Вот как раз в этом у меня были основания усомниться: если они упорно не желали доверяться мне, чем заслужило их доверие это слабое слезливое существо?

— А почему ты так не хочешь, чтобы я с ними общался?

— Они обидятся, — убежденно сказала Леночка. — Не надо их обижать, умоляю тебя! Они столько для нас сделали… так о нас заботятся…

— Ты с ними разговаривала?

— Конечно. Я часто с ними говорю. Они хорошие, они добрые, они лучше людей. Они красивые, как ангелы. Они могут всё. Но они очень обидчивые и несчастные.

— А где ты с ними говоришь? Здесь, на территории школы?

— Да… То есть нет… — Моя гостья замялась. — Я разговариваю с ними во сне.

Я посмотрел на Леночку с тревогой: как бы не пришлось лечить маниакально-депрессивный психоз. И что будет со мною, когда я начну пропускать через себя такую боль?

Но нет, на душевнобольную Леночка не была похожа. Глаза ее, хотя и в красноватых обводах, смотрели осмысленно и ясно.

— Значит, они тебе являются в сновидениях, — повторил я, чтобы собраться с мыслями. — А разве ты не блокируешься на ночь?

— Зачем? — Моя гостья пожала плечами. — Это так приятно — спать без блокировки, да еще нагишом. Попробуй, и они тоже прилетят к тебе поговорить.

— Обязательно нагишом? — уточнил я.

— Конечно, — нимало не смущаясь, подтвердила Леночка. — Они понимают это как знак доверия и беззащитности.

"Ну нет, — подумал я. — Такой способ общения мне не подходит".

— Ты сказала «прилетят». Значит, они птицы?

— Ну вот, и ты догадался! — счастливым смехом засмеялась моя гостья. — Да, они — птицы. Большие красивые птицы. Первый раз, когда ты их увидишь, будет немножечко страшно, но потом ты их непременно полюбишь.

— А почему будет страшно?

— Глазищи у них огромные, желтые такие, и клювы крючком, и когти. И гребни такие огненные, как у драконов. Вообще они — как огонь. Горячие и очень красивые!

— Если они такие красивые, почему же они от нас прячутся?

— Они не могут жить под куполом. Им здесь слишком тесно. У них размах крыльев знаешь какой!. Зато в открытом космосе, среди звезд они чувствуют себя хорошо. Они все такие светящиеся. Когда летит целая стая — это сказка.

— У них своя планета?

— Нет, они живут прямо в космосе. А гнёзда вьют на астероидах.

— Но там же нет воздуха!

— Им воздух не нужен. То есть, не обязателен. Раньше они жили на какой-то планете, потом стали вылетать за пределы атмосферы, потом улетели совсем. От тех времён у них и остался птичий язык. В открытом космосе, сам понимаешь, он не нужен.

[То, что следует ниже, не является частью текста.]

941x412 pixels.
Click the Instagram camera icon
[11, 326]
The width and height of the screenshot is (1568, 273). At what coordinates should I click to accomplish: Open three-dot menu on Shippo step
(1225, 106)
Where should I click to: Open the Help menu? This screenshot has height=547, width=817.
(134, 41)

— А почему они не хотят говорить с нами напрямую?

— Они хотят! — горячо воскликнула моя гостья. — Это мы пока еще не готовы.

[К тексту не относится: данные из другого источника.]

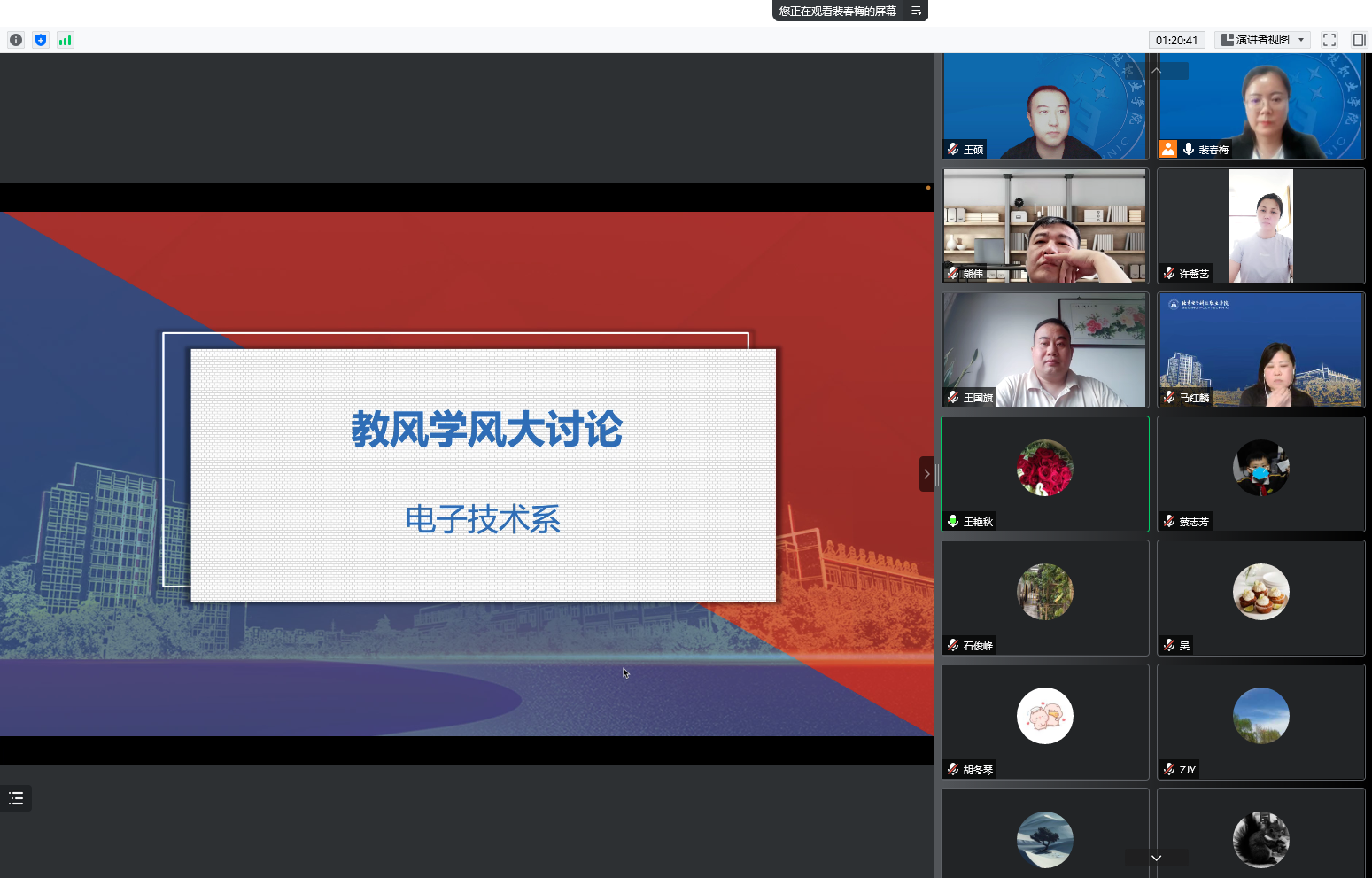Open the meeting information panel
1372x878 pixels.
(15, 39)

Помолчав, моя гостья мечтательно прибавила:

— Скоро я буду такая, как они.

— Ты и сейчас ничего, — заметил я.

— Ой, что ты! — Леночка пренебрежительно махнула тонкой белой рукой. — Эти волосы, эта кожа, всё такое гадкое, так плохо пахнет… Да еще надо всё время дышать, как этой… как лягушке. Я ненавижу себя такую.

"Нет, Алёша, — сказал я себе, — тебя не будут обвораживать. А жаль".

Я понял, что колено у моей гостьи открылось совершенно случайно, она этого даже не заметила, ей всё равно.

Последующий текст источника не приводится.